One of Portugal's top newspapers investigated the direct award of a €5.179.873,44 public works project by the Lisbon City Council to Teixeira Duarte, one of the largest construction companies in the country. The piece is an example of how direct award (negotiated procedure without competition or notice) is wrongly used and abused in the country. The contract covered works to repair/sustain the Miradouro de Sao Pedro de Alcantara, one of the many scenic viewpoints in the city which is alleged to be in risk of collapse.

The Council claims the urgency of the works required the contract to be awarded quickly, therefore justifying the need to award the contract directly and without competition. Needless to say, this is an exceptional use of direct award and the material justification is supposed to reflect such exceptionality. Herein lies part of the problem: that specific reason to use the direct award procedure does not appear to comply with the requirements for its use.

The Miradouro de Sao Pedro de Alcantara has been monitored since 2006, with a detailed study carried out in 2016 so there is no factor external to the Council justifying the use of the direct award procedure. In other words, if it became urgent to repair the Miradouro its because the Council did not act as quickly as it should and created itself the situation of urgency (i.e., an internal reason for the urgency). By itself, this amounts to poor management at the very least, since the detailed report was handed to the Council in December 2016 and the decision to award the contract directly taken in May, on the same date another company was commissioned to prepare the works project. And surely by coincidence it is the same exact consultancy which produced the 2016 report. The works contract itself was signed only on July 4th, again raising the question of what 'urgent' really means in the context of this contract.

But it gets worse. It appears the National Civil Engineering Lab produced an opinion sustaining that the intervention was not urgent, contradicting the consultants' view from 2016.

Without seeing the actual decision and the arguments produced by the Council, I frankly cannot accept at face value that it was a clear cut case of urgency which would justify the use of this 'exceptional' approach to procurement.

There is, unfortunately even more to this case. According to the newspaper piece, it seems the works contract covers not only the repairs on the wall (i.e., the 'urgent' bit) but also the works at the surface.
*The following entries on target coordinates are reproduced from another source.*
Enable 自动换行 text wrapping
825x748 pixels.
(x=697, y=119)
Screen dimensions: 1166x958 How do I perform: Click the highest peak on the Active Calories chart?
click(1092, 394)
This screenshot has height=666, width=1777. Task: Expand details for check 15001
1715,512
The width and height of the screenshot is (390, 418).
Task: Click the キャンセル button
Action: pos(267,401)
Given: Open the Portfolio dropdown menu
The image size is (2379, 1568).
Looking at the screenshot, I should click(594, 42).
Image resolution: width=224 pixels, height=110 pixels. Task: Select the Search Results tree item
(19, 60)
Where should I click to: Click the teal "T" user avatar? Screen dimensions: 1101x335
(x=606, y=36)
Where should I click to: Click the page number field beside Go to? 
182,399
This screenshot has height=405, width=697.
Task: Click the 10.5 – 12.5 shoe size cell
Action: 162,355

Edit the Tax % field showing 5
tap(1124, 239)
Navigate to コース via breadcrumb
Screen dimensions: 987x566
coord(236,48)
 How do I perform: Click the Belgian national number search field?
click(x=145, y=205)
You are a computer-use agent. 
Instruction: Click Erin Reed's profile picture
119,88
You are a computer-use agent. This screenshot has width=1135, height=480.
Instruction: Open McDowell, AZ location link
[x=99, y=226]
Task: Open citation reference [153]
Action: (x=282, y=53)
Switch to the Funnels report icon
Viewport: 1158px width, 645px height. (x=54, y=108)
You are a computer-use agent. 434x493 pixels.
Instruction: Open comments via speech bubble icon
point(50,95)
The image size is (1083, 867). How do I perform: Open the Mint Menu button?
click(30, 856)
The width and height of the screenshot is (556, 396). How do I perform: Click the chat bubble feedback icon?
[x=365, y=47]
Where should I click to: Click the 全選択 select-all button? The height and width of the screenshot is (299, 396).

Using the contract available on BASE.gov.pt it is impossible to confirm this information. However, if true those works (~€1,000,000) were not strictly needed and therefore not urgent at all. They could (and should) have been subject to the regular public procurement rules in the country.

One final note for the value of contract: €5.179.873,44. The current EU financial thresholds for public works are €5.225.000 and until January 2016 they were €5.186.000. There* is a growing body of evidence that contracts valued close to the thresholds are more likely to have been manipulated and are associated with corruption risks.

PS: I will be publishing soon a paper about the excessive use of direct award in Portugal. Will link it here when it happens.